_EXERCISE OBJECTIVE_. Your answer must be a single number: the count of lines in the entries below that hold "screenshot".

[[ SUPPLIED DATA, beginning ]]

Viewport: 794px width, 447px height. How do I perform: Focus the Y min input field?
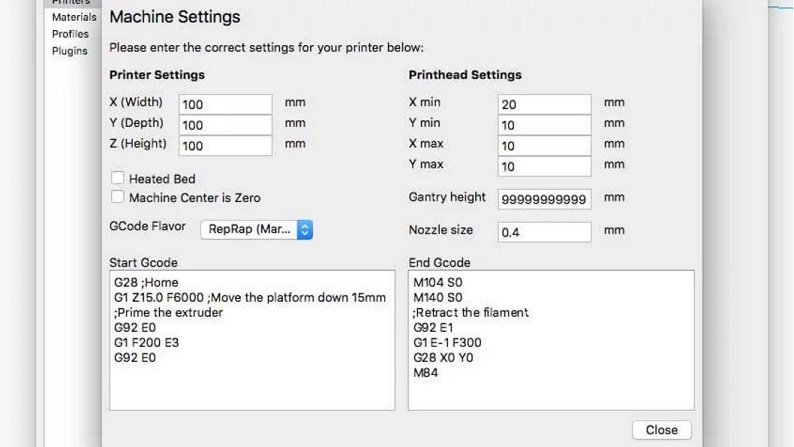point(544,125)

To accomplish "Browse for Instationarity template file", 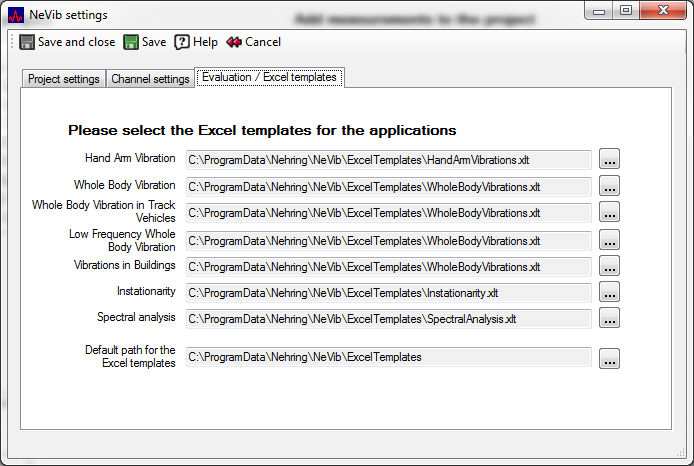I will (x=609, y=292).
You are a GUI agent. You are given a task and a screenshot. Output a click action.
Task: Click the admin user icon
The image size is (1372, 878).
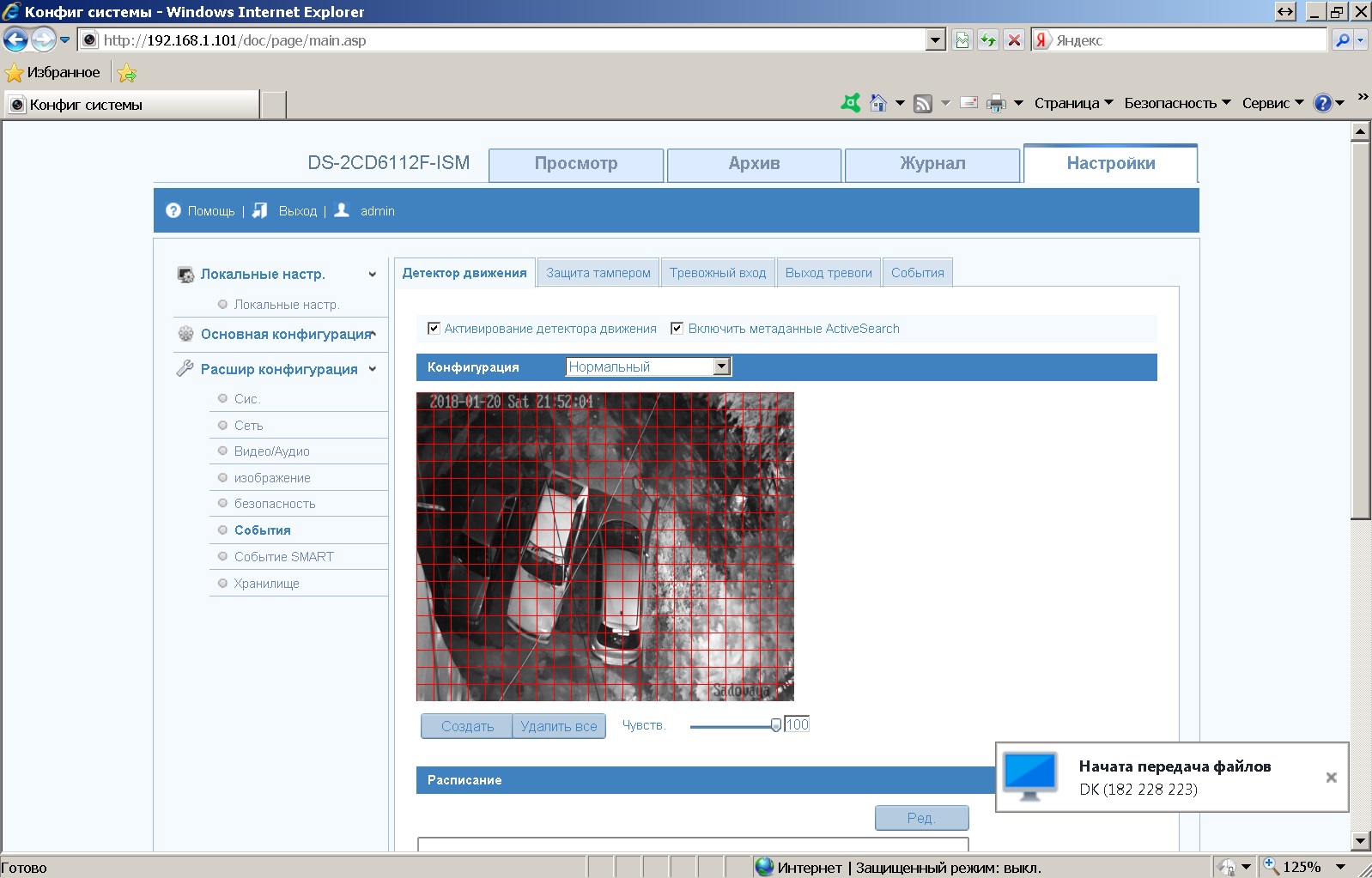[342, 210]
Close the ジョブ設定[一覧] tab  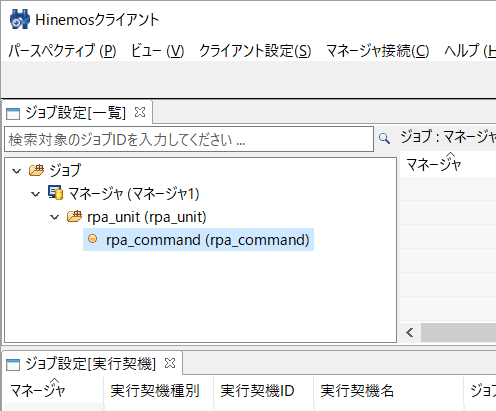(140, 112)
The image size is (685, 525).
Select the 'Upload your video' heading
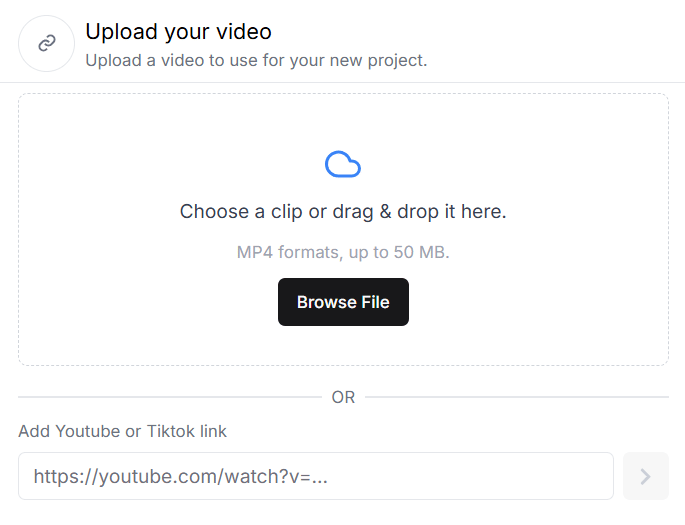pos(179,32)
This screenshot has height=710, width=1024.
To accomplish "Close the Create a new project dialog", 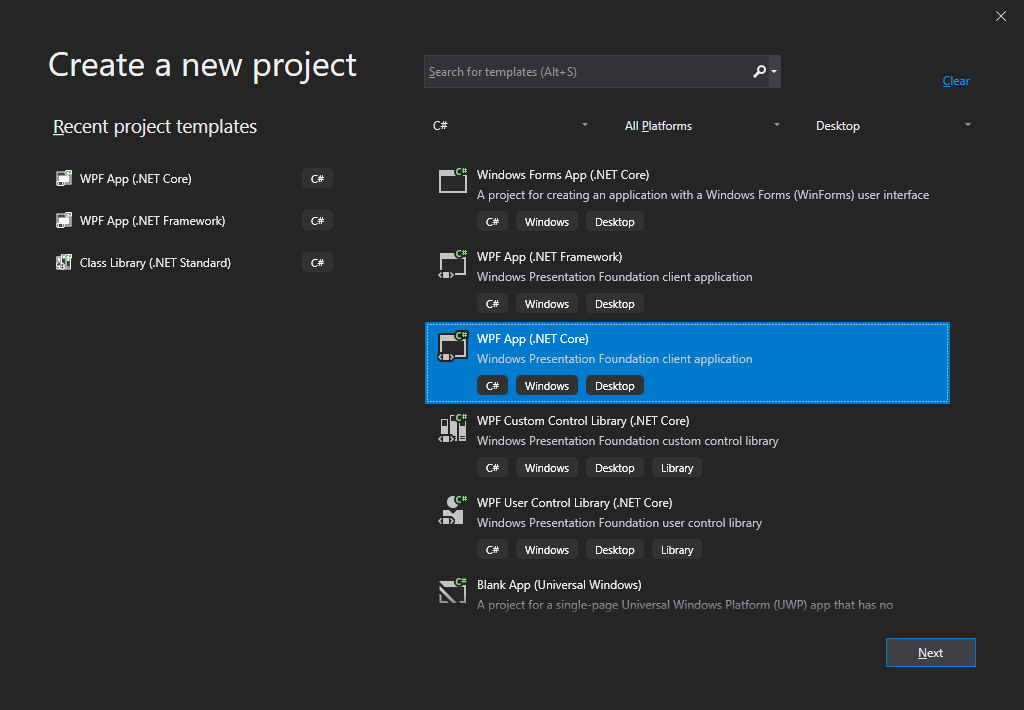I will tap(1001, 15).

[[ SUPPLIED DATA, end ]]
[[ SUPPLIED DATA, beginning ]]

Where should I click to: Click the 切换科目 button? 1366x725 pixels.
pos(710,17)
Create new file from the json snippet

[[ SUPPLIED DATA, end ]]
[[ SUPPLIED DATA, beginning ]]

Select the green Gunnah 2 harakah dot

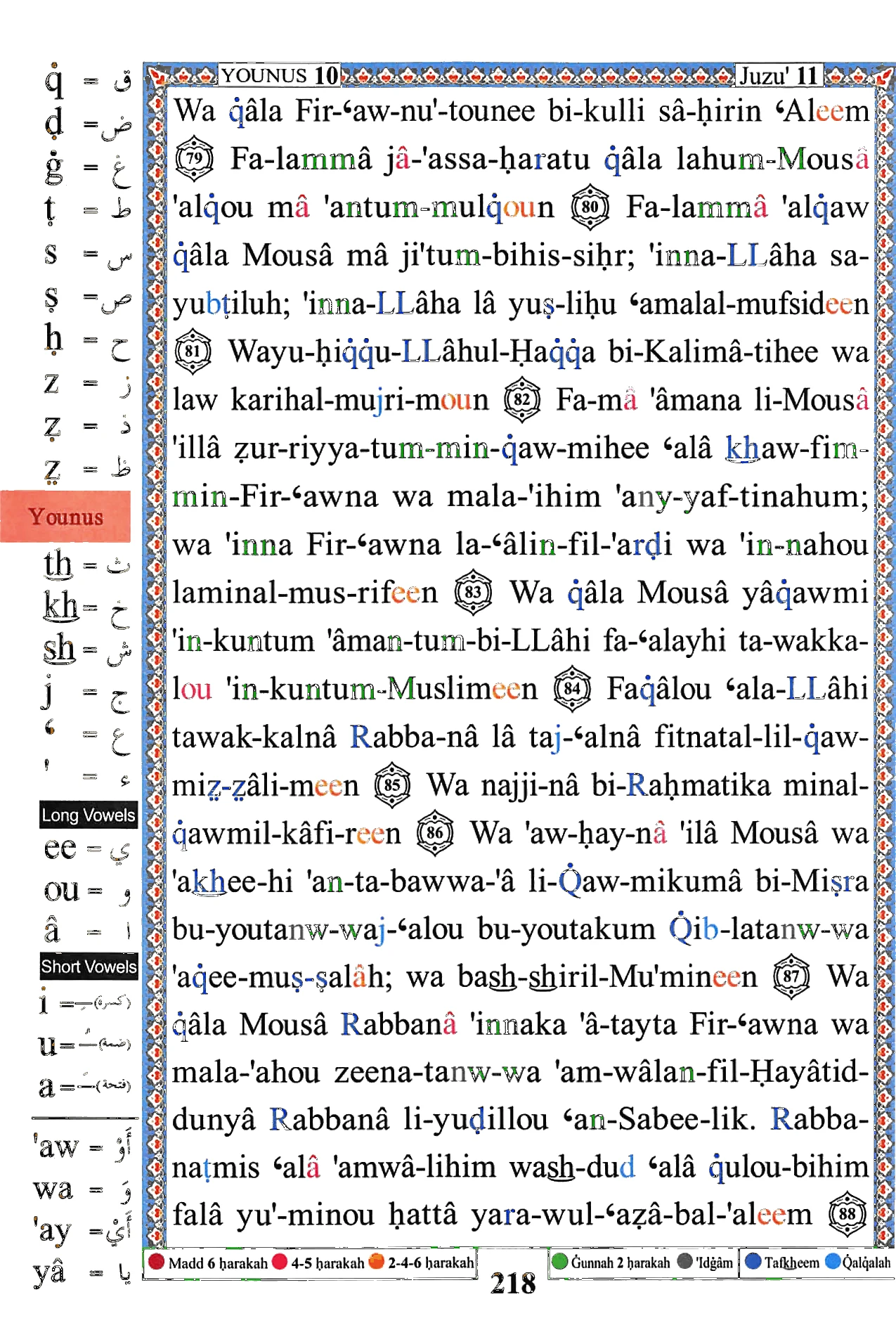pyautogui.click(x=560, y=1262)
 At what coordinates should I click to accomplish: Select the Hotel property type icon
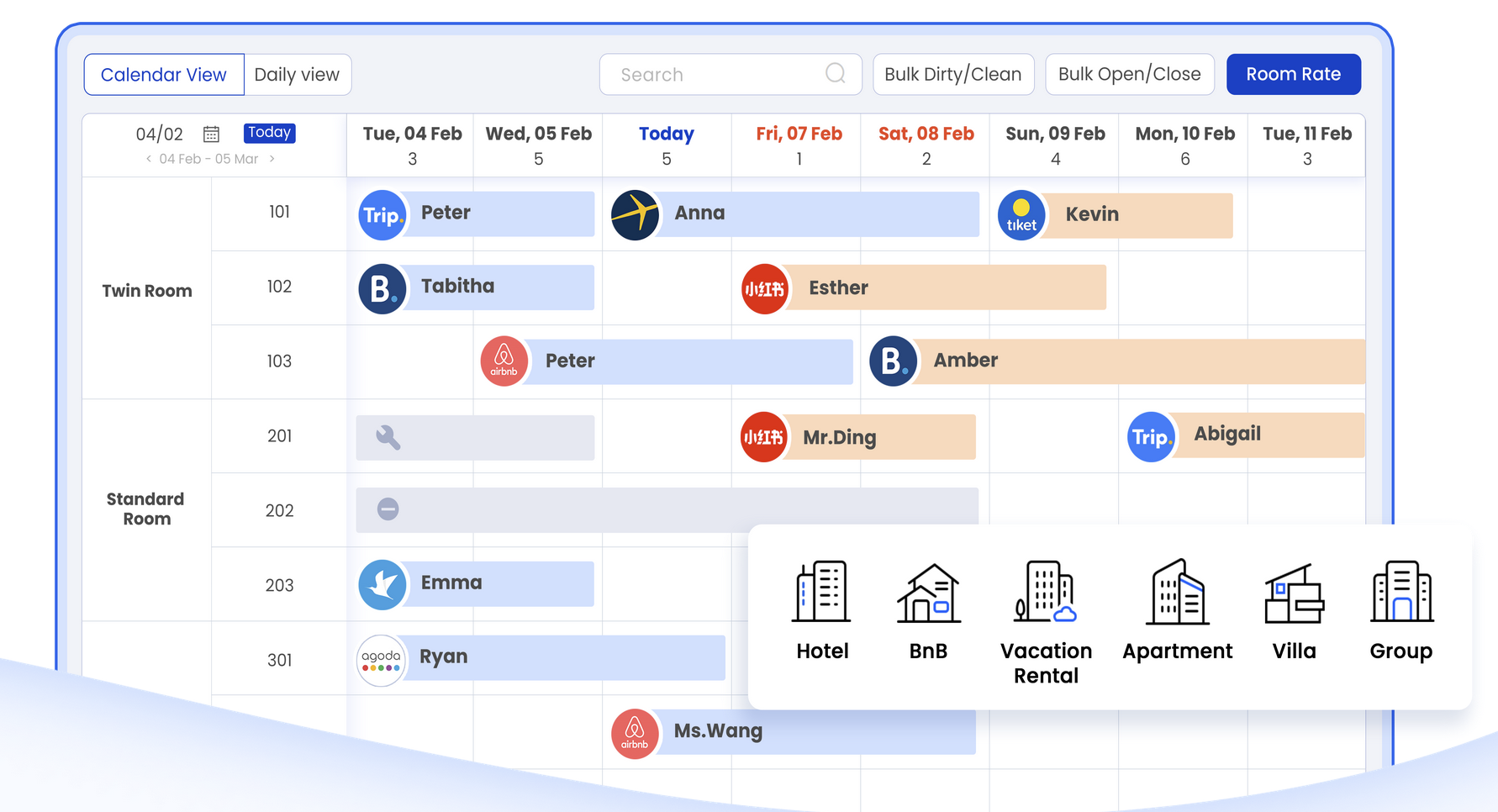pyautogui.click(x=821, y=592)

[[ SUPPLIED DATA, end ]]

_WRITTEN SOLUTION_. 2